¹H nuclear magnetic resonance studies on the structure and mechanism of the HPr protein of Staphylococcus aureus

Abstract

¹H NMR studies of the phosphocarrier protein HPr and its three nitrotyrosyl derivatives revealed some structural features which may finally lead to an explanation of the mechanism of the phospho-transfer reaction. Titration studies on mononitrated, dinitrated, and trinitrated derivatives--i.e., derivatives with Tyr-56, Tyr-56 and Tyr-37, and Tyr-56, Tyr-37, and Tyr-6 modified--have been performed. The three tyrosyl residues seem to be in positions completely different from each other with respect to their solvent accessibility; Tyr-56 seems to be located near the surface of the protein, Tyr-6 seems to be completely buried, and Tyr-37 takes an intermediate position. Tyr-6 contributes to the core structure of the protein. A resonance at -0.18 ppm could be shown to correspond to a CH3 group of a valine.

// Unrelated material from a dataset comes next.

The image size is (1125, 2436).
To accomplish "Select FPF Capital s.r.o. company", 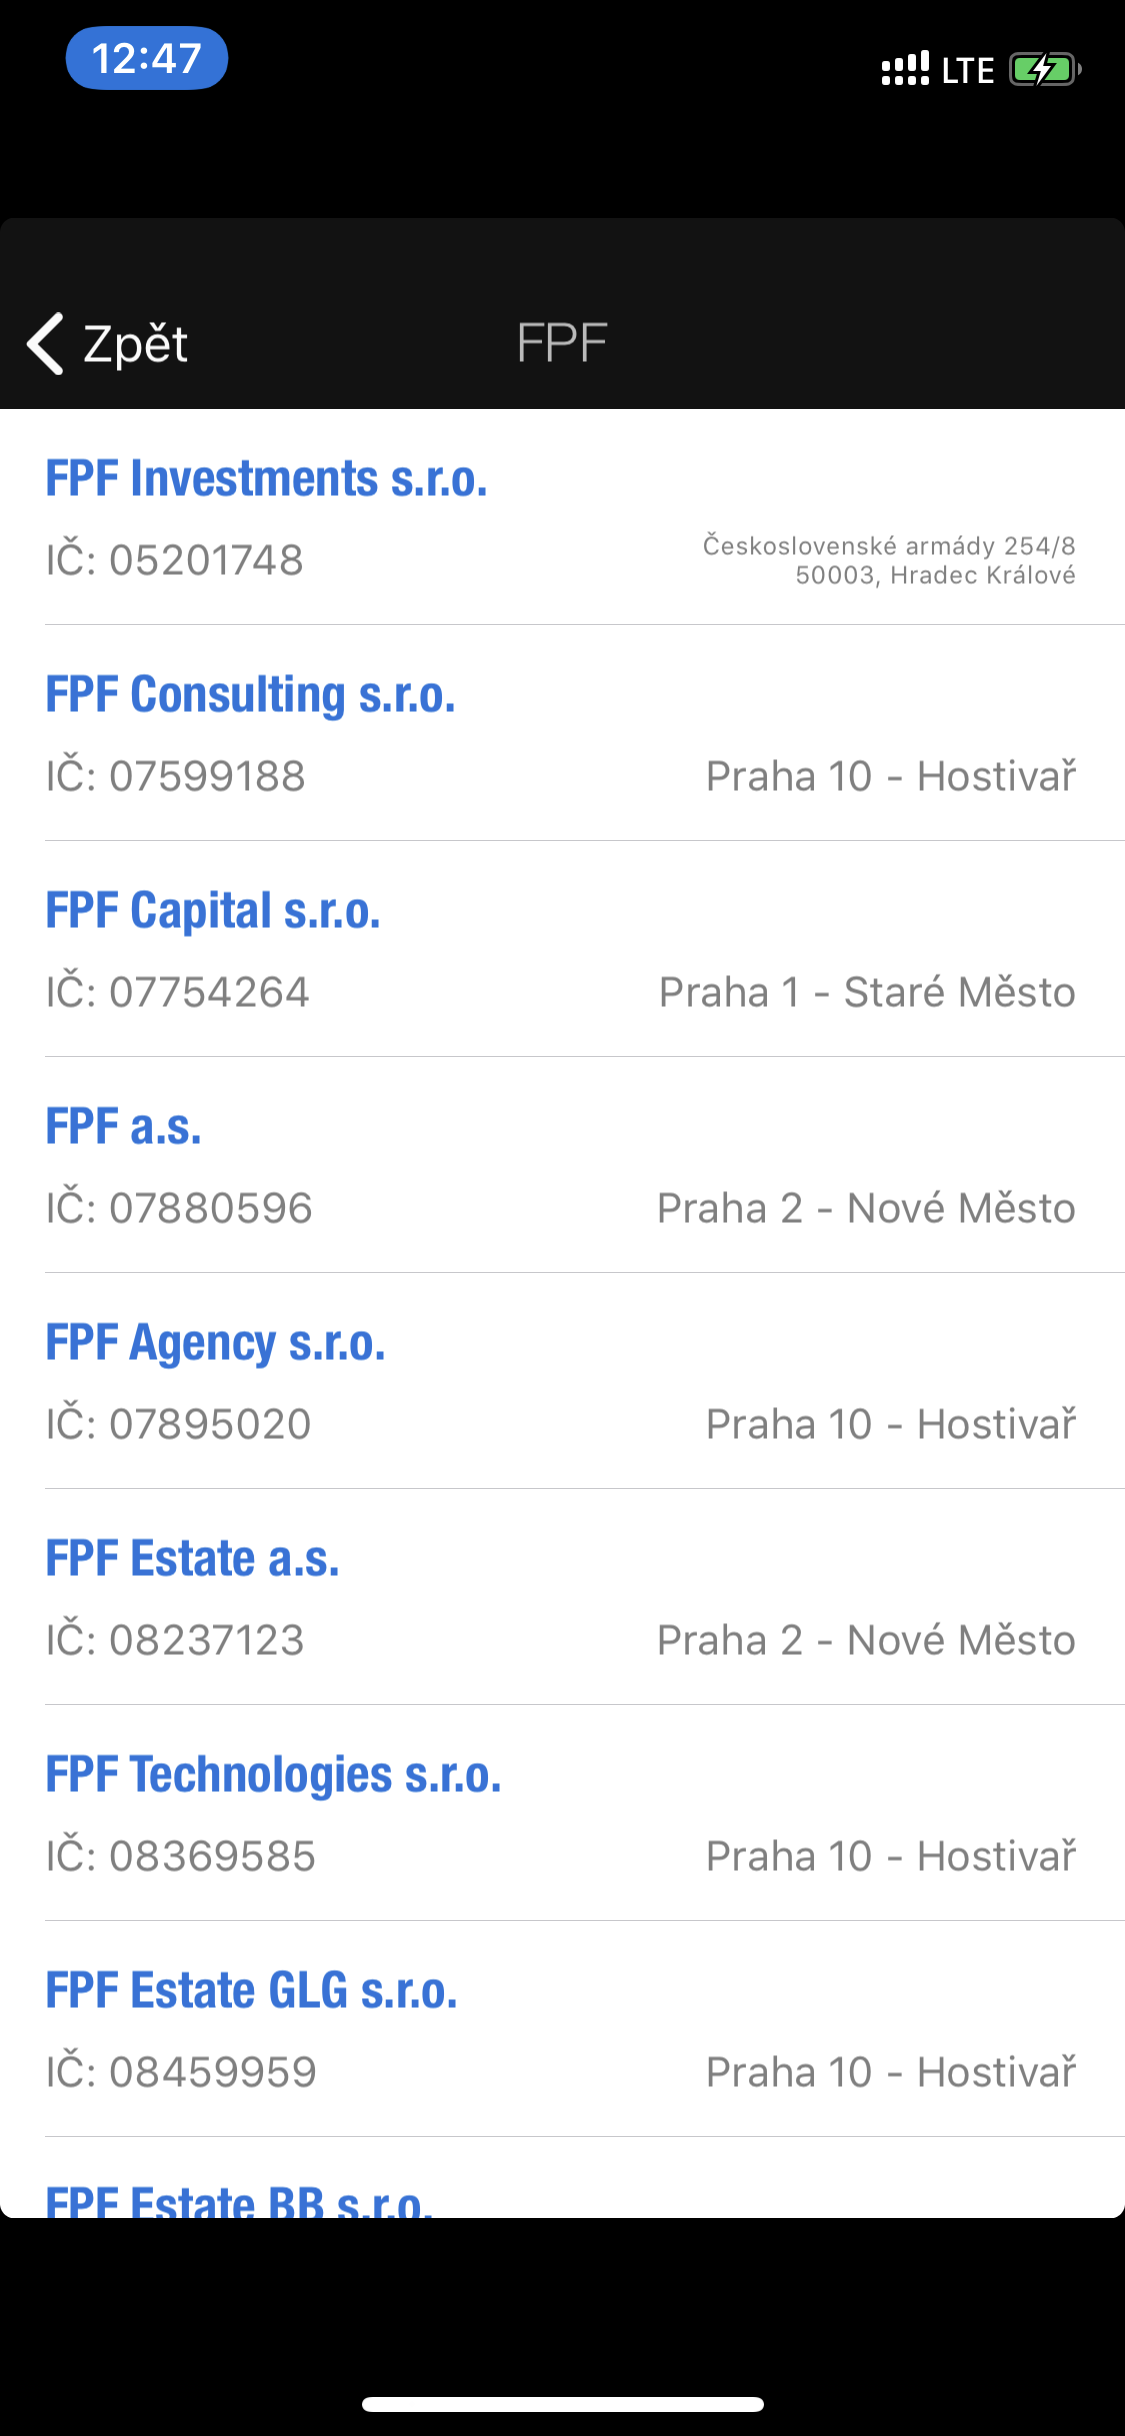I will coord(213,911).
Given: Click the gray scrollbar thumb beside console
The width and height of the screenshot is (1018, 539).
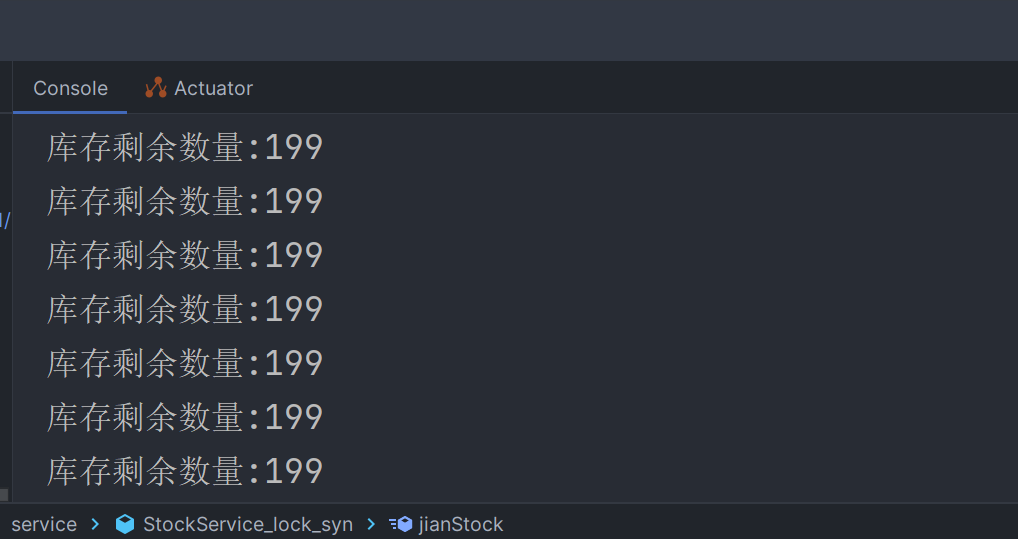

Nuclear Overhauser experiments revealed its being close to Tyr-6. One of the resonances tentatively assigned to methionine SCH3 groups titrates in the dinitrated derivative with the same pK as nitrotyrosyl residue 37. The titration behavior of the active-center histidyl residue suggests a hydrogen bond to the imidazole ring, possibly from Tyr-56 or Arg-17.